Dark before the dawn: America

China is the most dynamic country in the world today. By itself, it is remaking the world map. Its heroes are hundreds of millions of hard-working people, released by economic freedom to better themselves and their families.

We fear darkness from China's leadership riding the tiger of a popular surge it barely controls. We fear some misbegotten effort to tame the tiger will turn out bad for the world, before China eventually reaches political freedom.

This blog has repeatedly come back to America’s own darkness before its dawn, the elite’s current rearguard fight to hang onto power by enlarging government control over our capitalist system. People who once won, such as our current elite, fight harder to hold onto what they have than do those yet to win.

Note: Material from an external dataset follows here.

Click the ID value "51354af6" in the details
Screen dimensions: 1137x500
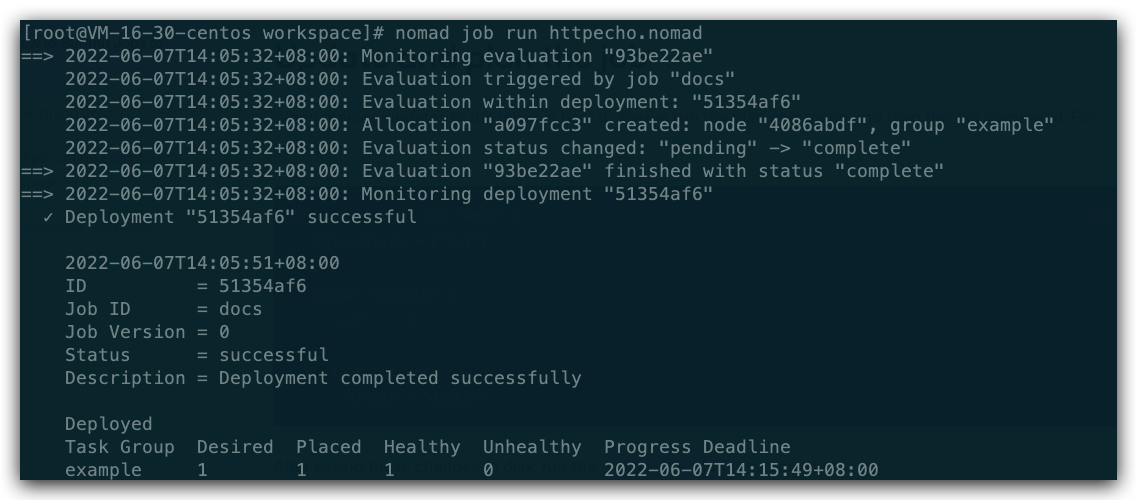pos(262,287)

The elite’s struggle to hang on is bound to fail, sooner or later. Listen to George Will:
We are not Europeans. We are not, in Orwell's phrase, a "state-broken people." We do not have a feudal background of subservience to the state. No, that is the project of the current administration - it can be boiled down to learned feudalism. It is a dependency agenda. . .The American people . . . have nothing to fear, right now, but an insufficiency of their fear itself. It is time for a wholesome fear of what people with a dependency agenda are trying to do. We have few allies. We don't have Hollywood, we don't have academia, and we don't have the mainstream media. But we have . . . arithmetic. The numbers do not add up, and cannot be made to do so.

And listen to Thomas Sowell:
How [is it] possible that transferring decisions from elites with more education, intellect, data and power to ordinary people [leads] consistently to demonstrably better results? One implication is that no one is smart enough to carry out social engineering, whether in the economy or in other areas where the results may not always be so easily quantifiable. We learn, not from our initial brilliance, but from trial and error adjustments to events as they unfold.

Science tells us that the human brain reaches its maximum potential in early adulthood. Why then are young adults so seldom capable of doing what people with more years of experience can do? Because experience trumps brilliance. Elites may have more brilliance, but those who make decisions for society as a whole cannot possibly have as much experience as the millions of people whose decisions they pre-empt. The education and intellects of the elites may lead them to have more sweeping presumptions, but that just makes them more dangerous to the freedom, as well as the well-being, of the people as a whole.

Sowell’s statement is simply the most brilliant I have seen about why the people win out in the end. Economic determinism by Adam Smith triumphs over that of Karl Marx.